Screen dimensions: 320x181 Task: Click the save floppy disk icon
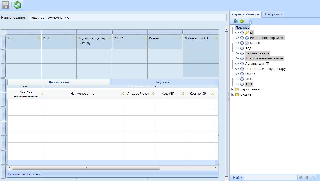5,5
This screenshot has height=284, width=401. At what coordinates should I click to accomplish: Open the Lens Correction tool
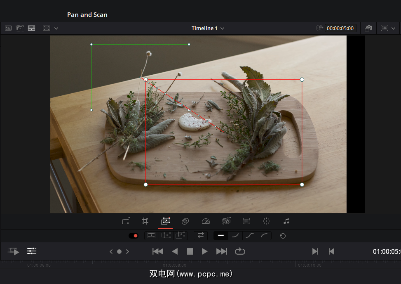pyautogui.click(x=246, y=221)
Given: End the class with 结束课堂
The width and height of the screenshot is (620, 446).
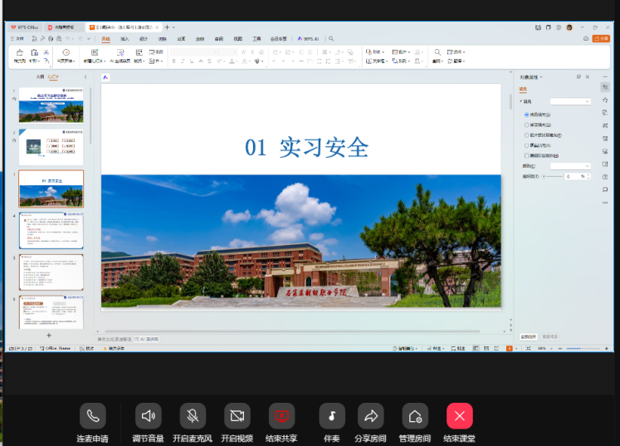Looking at the screenshot, I should click(x=459, y=415).
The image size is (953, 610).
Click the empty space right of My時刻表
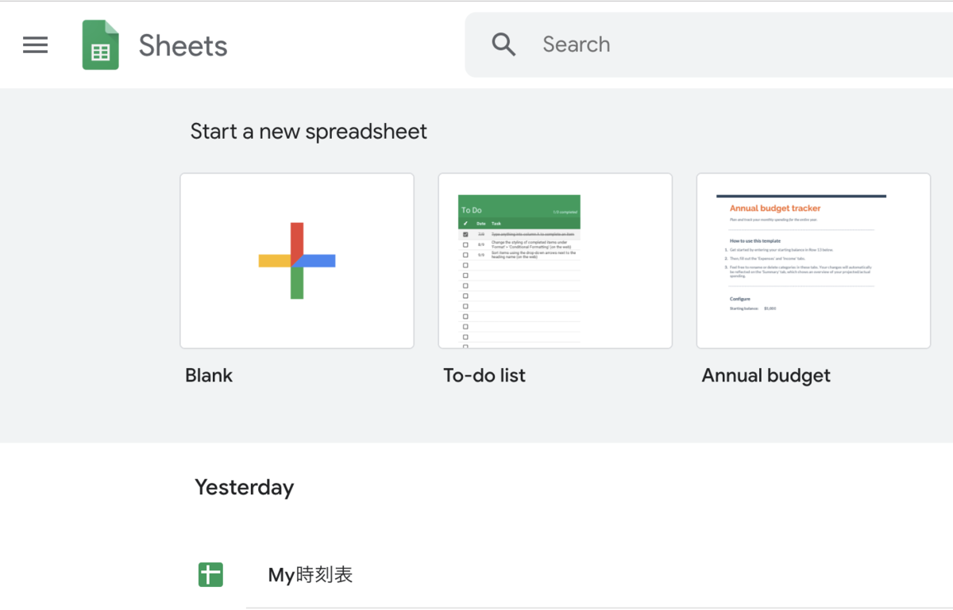pos(635,575)
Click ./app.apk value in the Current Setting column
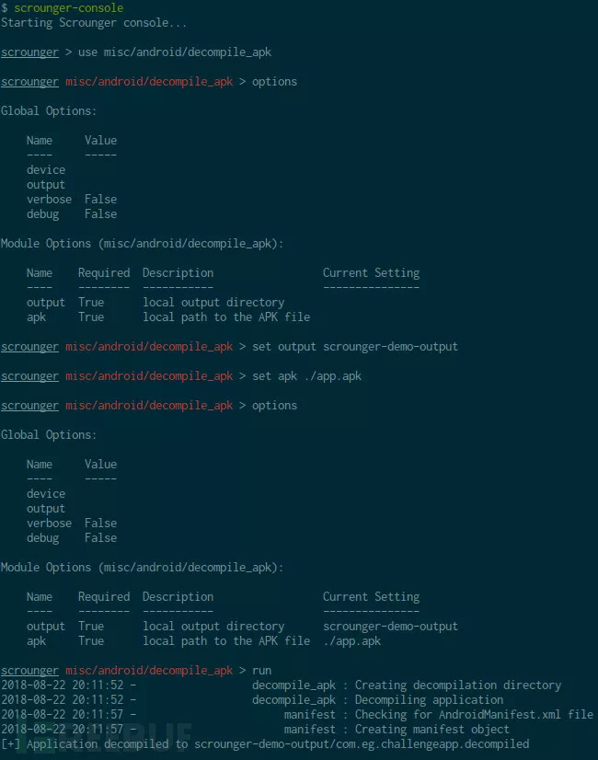Screen dimensions: 598x760 click(351, 640)
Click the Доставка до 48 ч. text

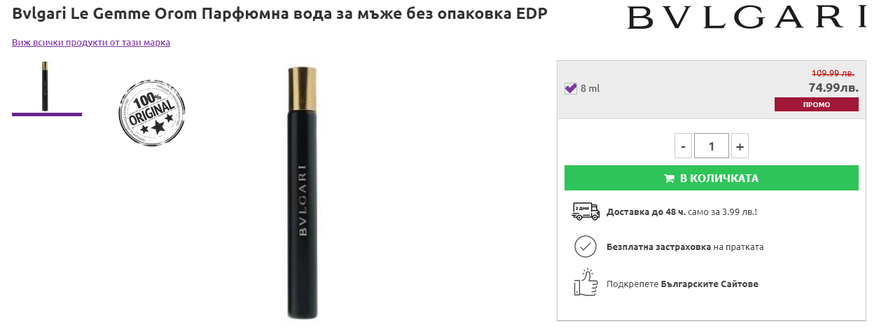646,211
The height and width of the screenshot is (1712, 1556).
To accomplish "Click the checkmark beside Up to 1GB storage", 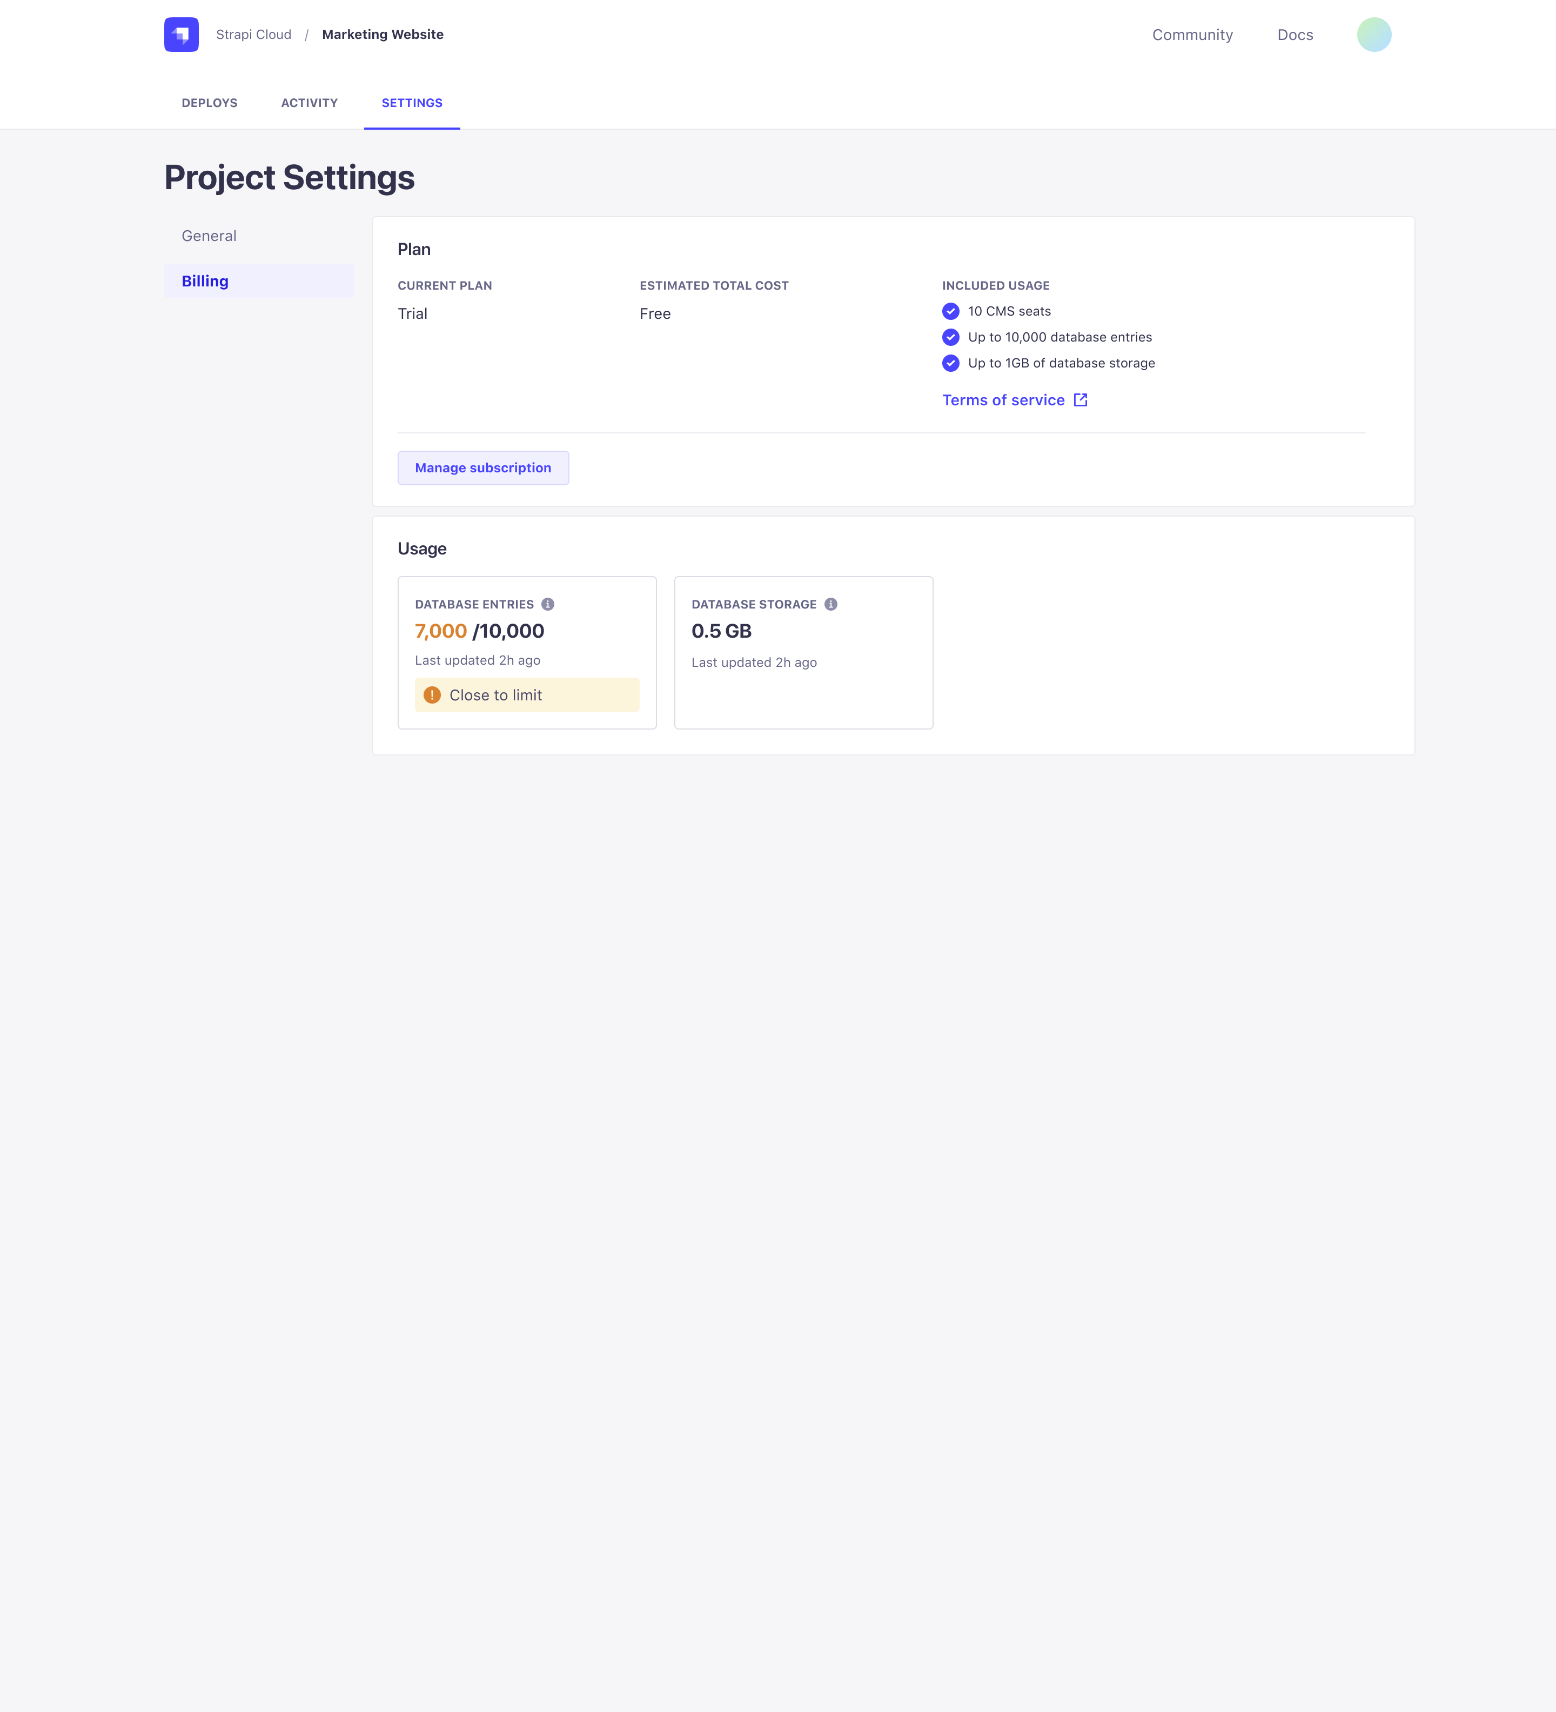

-=-=-=-=-

■ Aim of the exercise
The answer consists solely of the lines from the one holding "Click ./app.apk value" through the last line of the entries above, set down verbatim, without any pictures.

■ Response to the exercise
Click ./app.apk value in the Current Setting column
Screen dimensions: 598x760 click(351, 640)
Click the Доставка до 48 ч. text

646,211
The height and width of the screenshot is (1712, 1556).
To accomplish "Click the checkmark beside Up to 1GB storage", 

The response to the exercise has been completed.